Professor Shiming Zhang of the Department of Electrical and Electronic Engineering and his team worked on the research for the topic “Coin-sized, fully integrated, and minimally invasive continuous glucose monitoring system based on organic electrochemical transistors”. The research findings were recently published in Science Advances on April 19, 2024.

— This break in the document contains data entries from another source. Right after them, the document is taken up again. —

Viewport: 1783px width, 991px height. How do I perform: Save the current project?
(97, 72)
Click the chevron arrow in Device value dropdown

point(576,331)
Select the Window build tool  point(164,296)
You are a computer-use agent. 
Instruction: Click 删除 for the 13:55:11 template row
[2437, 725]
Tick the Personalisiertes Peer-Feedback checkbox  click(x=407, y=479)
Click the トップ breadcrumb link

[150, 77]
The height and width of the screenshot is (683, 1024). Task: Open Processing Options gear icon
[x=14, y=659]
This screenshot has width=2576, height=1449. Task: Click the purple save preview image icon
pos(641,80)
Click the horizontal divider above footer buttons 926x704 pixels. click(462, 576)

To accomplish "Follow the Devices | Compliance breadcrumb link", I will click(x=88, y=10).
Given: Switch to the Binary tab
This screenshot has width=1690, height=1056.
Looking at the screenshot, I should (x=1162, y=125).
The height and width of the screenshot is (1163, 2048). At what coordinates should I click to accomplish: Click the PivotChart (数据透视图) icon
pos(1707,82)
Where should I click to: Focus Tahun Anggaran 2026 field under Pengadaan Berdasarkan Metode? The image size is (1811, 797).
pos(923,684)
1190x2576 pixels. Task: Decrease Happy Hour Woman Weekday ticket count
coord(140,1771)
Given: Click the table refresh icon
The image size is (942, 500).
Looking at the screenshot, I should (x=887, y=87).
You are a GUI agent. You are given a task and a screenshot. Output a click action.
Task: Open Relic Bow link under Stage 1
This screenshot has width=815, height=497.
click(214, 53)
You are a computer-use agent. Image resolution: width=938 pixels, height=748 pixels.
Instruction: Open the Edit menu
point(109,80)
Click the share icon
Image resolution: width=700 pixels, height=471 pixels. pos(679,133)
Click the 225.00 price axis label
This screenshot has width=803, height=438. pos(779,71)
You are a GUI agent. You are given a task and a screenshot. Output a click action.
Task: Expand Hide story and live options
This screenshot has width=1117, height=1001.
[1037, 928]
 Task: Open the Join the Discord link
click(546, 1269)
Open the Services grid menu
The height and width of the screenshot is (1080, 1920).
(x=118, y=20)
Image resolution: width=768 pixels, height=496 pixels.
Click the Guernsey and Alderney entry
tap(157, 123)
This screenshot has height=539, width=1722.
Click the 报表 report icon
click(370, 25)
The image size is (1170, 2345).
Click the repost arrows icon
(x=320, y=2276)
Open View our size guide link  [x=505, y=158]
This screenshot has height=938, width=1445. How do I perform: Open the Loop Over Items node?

Details of the publication:
Coin-sized, fully integrated, and minimally invasive continuous glucose monitoring system based on organic electrochemical transistors
Jing Bai, Dingyao Liu, Xinyu Tian, Yan Wang, Binbin Cui, Yilin Yang, Shilei Dai, Wensheng Lin, Jixiang Zhu, Jinqiang Wang, Aimin Xu, Zhen Gu, And Shiming Zhang, article in Science Advances
https://www.science.org/doi/10.1126/sciadv.adl1856
Abstract
Continuous glucose monitoring systems (CGMs) are critical toward closed-loop diabetes management. The field’s progress urges next-generation CGMs with enhanced antinoise ability, reliability, and wearability. Here, we propose a coin-sized, fully integrated, and wearable CGM, achieved by holistically synergizing state-of-the-art interdisciplinary technologies of biosensors, minimally invasive tools, and hydrogels. The proposed CGM consists of three major parts: (i) an emerging biochemical signal amplifier, the organic electrochemical transistor (OECT), improving the signal-to-noise ratio (SNR) beyond traditional electrochemical sensors; (ii) a microneedle array to facilitate subcutaneous glucose sampling with minimized pain; and (iii) a soft hydrogel to stabilize the skin-device interface. Compared to conventional CGMs, the OECT-CGM offers a high antinoise ability, tunable sensitivity and resolution, and comfort wearability, enabling personalized glucose sensing for future precision diabetes health care. Last, we discuss how OECT technology can help push the limit of detection of current wearable electrochemical biosensors, especially when operating in complicated conditions.